## What you should do
Nothing in the data may be changed; retype all of it.

_ _ _ _ _

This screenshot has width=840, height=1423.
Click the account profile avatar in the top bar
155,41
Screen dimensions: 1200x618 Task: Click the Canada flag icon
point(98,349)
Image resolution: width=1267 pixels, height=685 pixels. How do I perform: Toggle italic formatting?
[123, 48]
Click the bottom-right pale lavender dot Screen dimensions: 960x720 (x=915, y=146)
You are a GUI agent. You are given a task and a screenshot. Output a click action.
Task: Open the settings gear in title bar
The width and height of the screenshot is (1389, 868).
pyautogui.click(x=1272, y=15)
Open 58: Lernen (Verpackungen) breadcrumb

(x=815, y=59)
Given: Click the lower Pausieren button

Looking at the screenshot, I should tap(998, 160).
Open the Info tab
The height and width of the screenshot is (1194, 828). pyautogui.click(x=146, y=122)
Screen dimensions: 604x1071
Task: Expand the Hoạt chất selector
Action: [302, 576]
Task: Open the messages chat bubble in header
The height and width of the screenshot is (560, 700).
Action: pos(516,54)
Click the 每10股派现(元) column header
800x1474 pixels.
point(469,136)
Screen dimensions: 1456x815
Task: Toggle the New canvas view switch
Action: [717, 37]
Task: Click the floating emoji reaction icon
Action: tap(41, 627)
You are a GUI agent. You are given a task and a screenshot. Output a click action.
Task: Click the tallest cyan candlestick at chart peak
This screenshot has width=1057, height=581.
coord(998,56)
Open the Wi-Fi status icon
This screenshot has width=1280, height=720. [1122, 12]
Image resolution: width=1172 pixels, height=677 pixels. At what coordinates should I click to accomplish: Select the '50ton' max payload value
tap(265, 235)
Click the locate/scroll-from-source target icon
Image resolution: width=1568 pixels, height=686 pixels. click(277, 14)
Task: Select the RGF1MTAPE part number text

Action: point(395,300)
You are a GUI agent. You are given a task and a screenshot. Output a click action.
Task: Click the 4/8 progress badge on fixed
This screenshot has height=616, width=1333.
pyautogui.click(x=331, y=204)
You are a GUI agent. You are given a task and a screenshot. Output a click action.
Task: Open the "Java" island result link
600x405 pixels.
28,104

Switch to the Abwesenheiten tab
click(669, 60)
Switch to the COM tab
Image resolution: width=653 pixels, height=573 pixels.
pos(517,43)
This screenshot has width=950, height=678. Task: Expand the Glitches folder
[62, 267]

_ _ _ _ _

## Task output
This screenshot has width=840, height=1423.
Click the account profile avatar in the top bar
155,41
Screen dimensions: 1200x618 Task: Click the Canada flag icon
point(98,349)
Image resolution: width=1267 pixels, height=685 pixels. How do I perform: Toggle italic formatting?
[123, 48]
Click the bottom-right pale lavender dot Screen dimensions: 960x720 (x=915, y=146)
You are a GUI agent. You are given a task and a screenshot. Output a click action.
Task: Open the settings gear in title bar
The width and height of the screenshot is (1389, 868).
pyautogui.click(x=1272, y=15)
Open 58: Lernen (Verpackungen) breadcrumb

(x=815, y=59)
Given: Click the lower Pausieren button

Looking at the screenshot, I should tap(998, 160).
Open the Info tab
The height and width of the screenshot is (1194, 828). pyautogui.click(x=146, y=122)
Screen dimensions: 604x1071
Task: Expand the Hoạt chất selector
Action: [302, 576]
Task: Open the messages chat bubble in header
The height and width of the screenshot is (560, 700).
Action: pos(516,54)
Click the 每10股派现(元) column header
800x1474 pixels.
point(469,136)
Screen dimensions: 1456x815
Task: Toggle the New canvas view switch
Action: [717, 37]
Task: Click the floating emoji reaction icon
Action: tap(41, 627)
You are a GUI agent. You are given a task and a screenshot. Output a click action.
Task: Click the tallest cyan candlestick at chart peak
This screenshot has width=1057, height=581.
coord(998,56)
Open the Wi-Fi status icon
This screenshot has width=1280, height=720. [1122, 12]
Image resolution: width=1172 pixels, height=677 pixels. At what coordinates should I click to accomplish: Select the '50ton' max payload value
tap(265, 235)
Click the locate/scroll-from-source target icon
Image resolution: width=1568 pixels, height=686 pixels. click(277, 14)
Task: Select the RGF1MTAPE part number text

Action: point(395,300)
You are a GUI agent. You are given a task and a screenshot. Output a click action.
Task: Click the 4/8 progress badge on fixed
This screenshot has height=616, width=1333.
pyautogui.click(x=331, y=204)
You are a GUI agent. You are given a task and a screenshot. Output a click action.
Task: Open the "Java" island result link
600x405 pixels.
28,104

Switch to the Abwesenheiten tab
click(669, 60)
Switch to the COM tab
Image resolution: width=653 pixels, height=573 pixels.
pos(517,43)
This screenshot has width=950, height=678. Task: Expand the Glitches folder
[62, 267]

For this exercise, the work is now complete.